Groups want hunting season suspended for rare Alaska wolves

ANCHORAGE, Alaska (AP) – Six conservation organizations want to stop hunting and trapping of a rare southeast Alaska wolf while the federal government decides whether the animals merit endangered species status.

The groups asked Fish and Game Department Commissioner Sam Cotton on Thursday to preemptively close hunting and trapping seasons for Alexander Archipelago wolves, a southeast Alaska species that den in the root systems of large trees.

They also asked the Federal Subsistence Board to close subsistence hunting and trapping, and the U.S. Forest Service to suspend logging and road-building for the Big Thorne timber sale on Prince of Wales Island, which will include old-growth forest.

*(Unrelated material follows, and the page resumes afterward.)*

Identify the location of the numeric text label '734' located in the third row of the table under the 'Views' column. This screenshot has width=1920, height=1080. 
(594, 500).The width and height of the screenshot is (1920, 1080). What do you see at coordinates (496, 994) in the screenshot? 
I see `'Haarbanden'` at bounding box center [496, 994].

Greenpeace and the Center for Biological Diversity petitioned to list the wolves as endangered in August 2011. The estimated population in the mid-1990s was 250 to 350 animals. The estimated wolf population last fall was 89, the groups said, with no more than 159 and perhaps as few as 50 animals, according to the groups.

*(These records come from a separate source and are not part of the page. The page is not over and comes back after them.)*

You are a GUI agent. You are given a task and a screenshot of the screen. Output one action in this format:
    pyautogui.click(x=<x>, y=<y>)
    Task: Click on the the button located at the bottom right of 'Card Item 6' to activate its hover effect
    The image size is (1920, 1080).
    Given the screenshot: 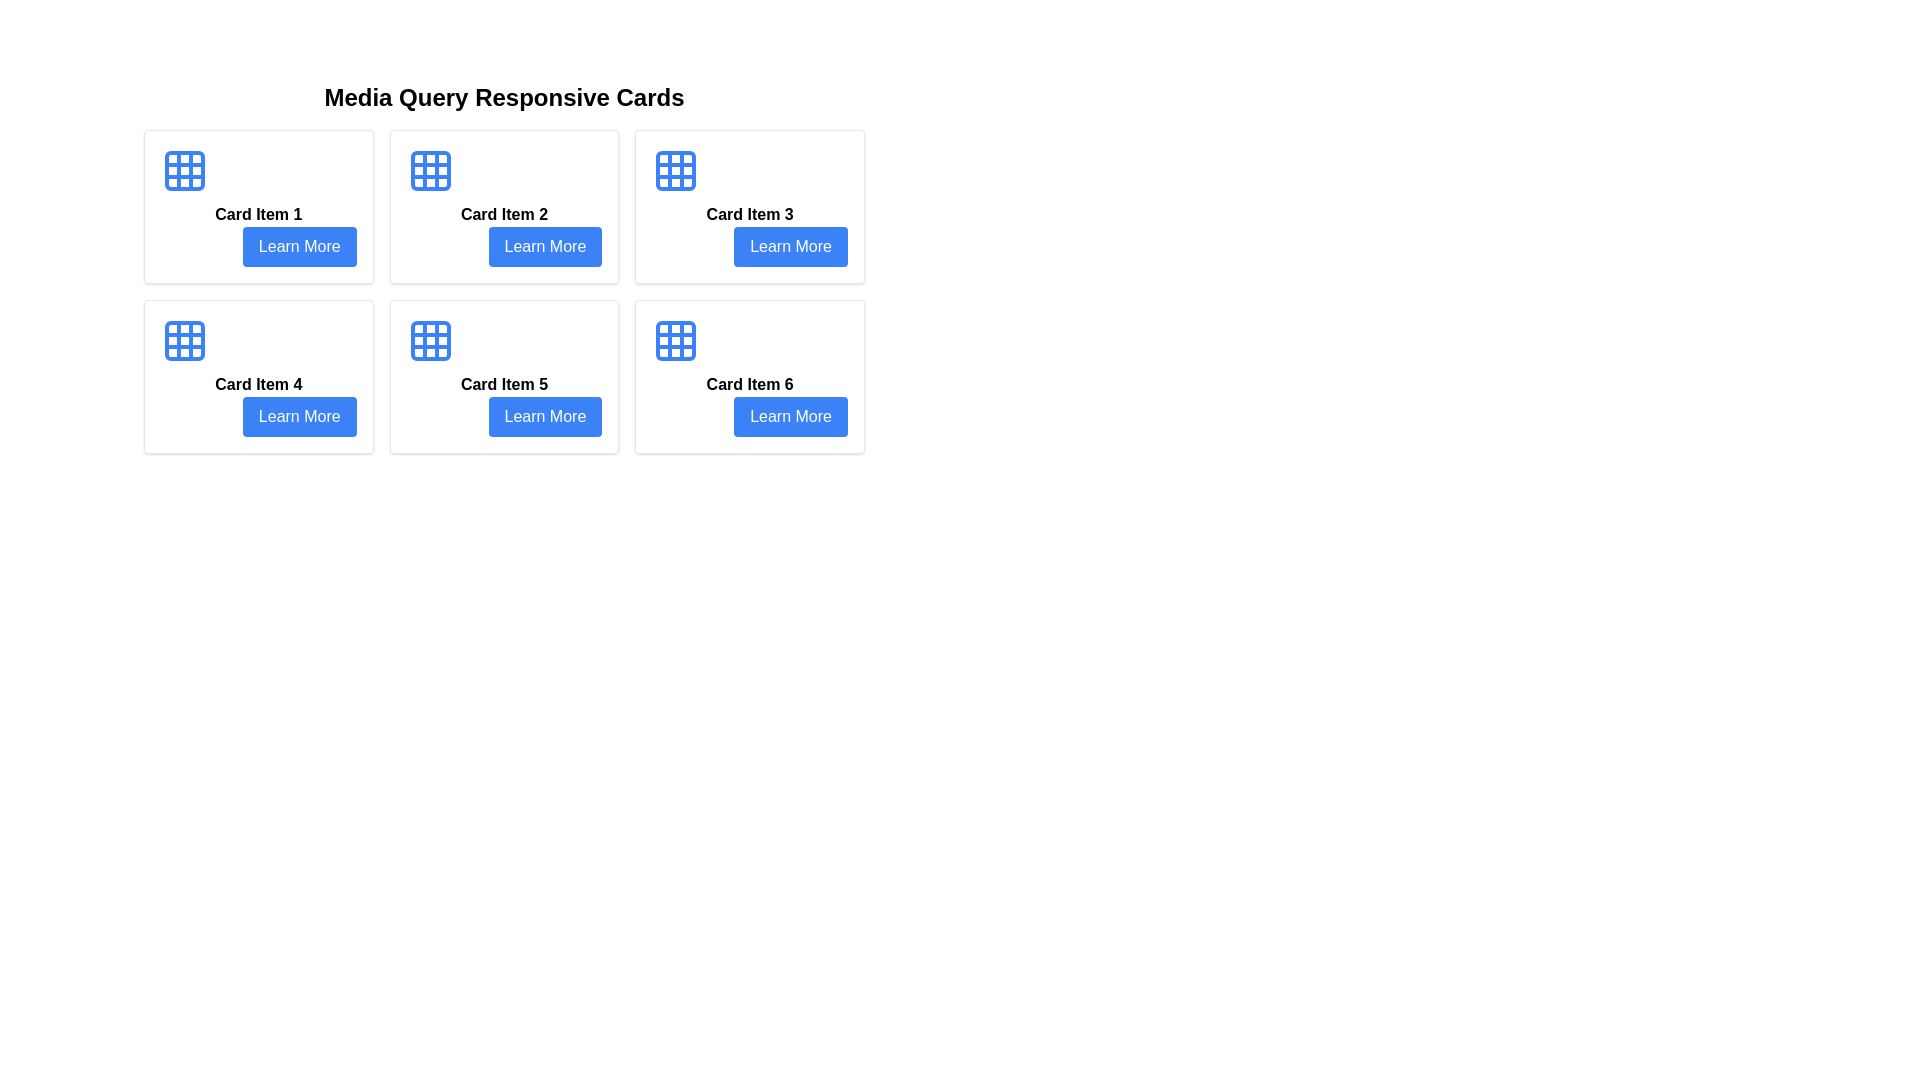 What is the action you would take?
    pyautogui.click(x=790, y=415)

That estimate was made before 29 wolves were legally harvested by hunters and trappers during the 2014-2015 hunting and trapping seasons.

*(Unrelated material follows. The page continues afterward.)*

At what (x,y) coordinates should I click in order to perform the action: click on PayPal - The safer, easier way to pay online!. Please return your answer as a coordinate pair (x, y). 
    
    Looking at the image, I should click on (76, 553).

“Alexander Archipelago wolves are one-of-a-kind, and once they’re gone, they’re not coming back,’’ said Rebecca Noblin, Alaska director of the Center for Biological Diversity, in a statement. “We have to protect the few remaining wolves on Prince of Wales Island right now, or they’ll be gone.’’

Alexander Archipelago wolves feed on Sitka black-tailed deer. The listing petition said large-scale logging fragments forests and reduces carrying capacity for deer.

After a lawsuit last year claiming inaction by federal regulators, the U.S. Fish and Wildlife Service agreed in September to decide by late 2015 whether the wolves warrant endangered species protection.

Bruce Dale, state director of wildlife conservation, was not immediately available for comment.

The groups seeking the hunting and trapping suspensions include Cascadia Wildlands, Greenpeace, Center for Biological Diversity, Greater Southeast Alaska Conservation Community, The Boat Co., and Alaska Wildlife Alliance.